Abstract
As early as 1913 1 , 2 I had already shown that the growth and migration of fixed tissue cells is proportional at all times to the size of the fragment, the cell density of the fragment and indirectly proportional to the thickness of the layer of the medium. All of these proportions hold, however, only to the limits of an active oxygen diffusion to all parts of the culture. Oxygen, as I have pointed out, diffuses readily only 0.5 to 0.7 mm. into clots and later I have found that it diffuses readily no greater than 1 mm. into many dense fragments of tissue. For any of these fixed tissues the maximum activity of the cell is seen about fragments 1 mm. in diameter planted in layers of medium 0.5 mm. in thickness.
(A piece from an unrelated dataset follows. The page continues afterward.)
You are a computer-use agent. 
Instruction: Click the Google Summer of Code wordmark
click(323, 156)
Single cells cannot grow in the plasmatic medium of the culture. Connective tissue and mesenchyme cells may stretch out to take their characteristic shapes and migrate short distances. These cells will not grow. Active migration is always proportional to the size of the fragment up to the limits cited above. In the primary plasma cultures an active growth of the mesenchyme cells is seen only about the cellular fragments of the tissues of young embryos and malignant tumors. The cells from these fragments suffer not only this active growth reaction but they later suffer frequently a complete degeneration in the cultures.
This degeneration as it is seen in these active growing cells is peculiar to all of the cultures, It commences early in the centers of all fragments except the least cellular ones cut from scars and adult subcutaneous tissue. It spreads outwards from this center. In the cultures of the more cellular tissues it involves sooner or later all the cells except those which migrate directly into the plasmatic medium and out of the line of diffusion of substances from the fragment along the surface of the medium.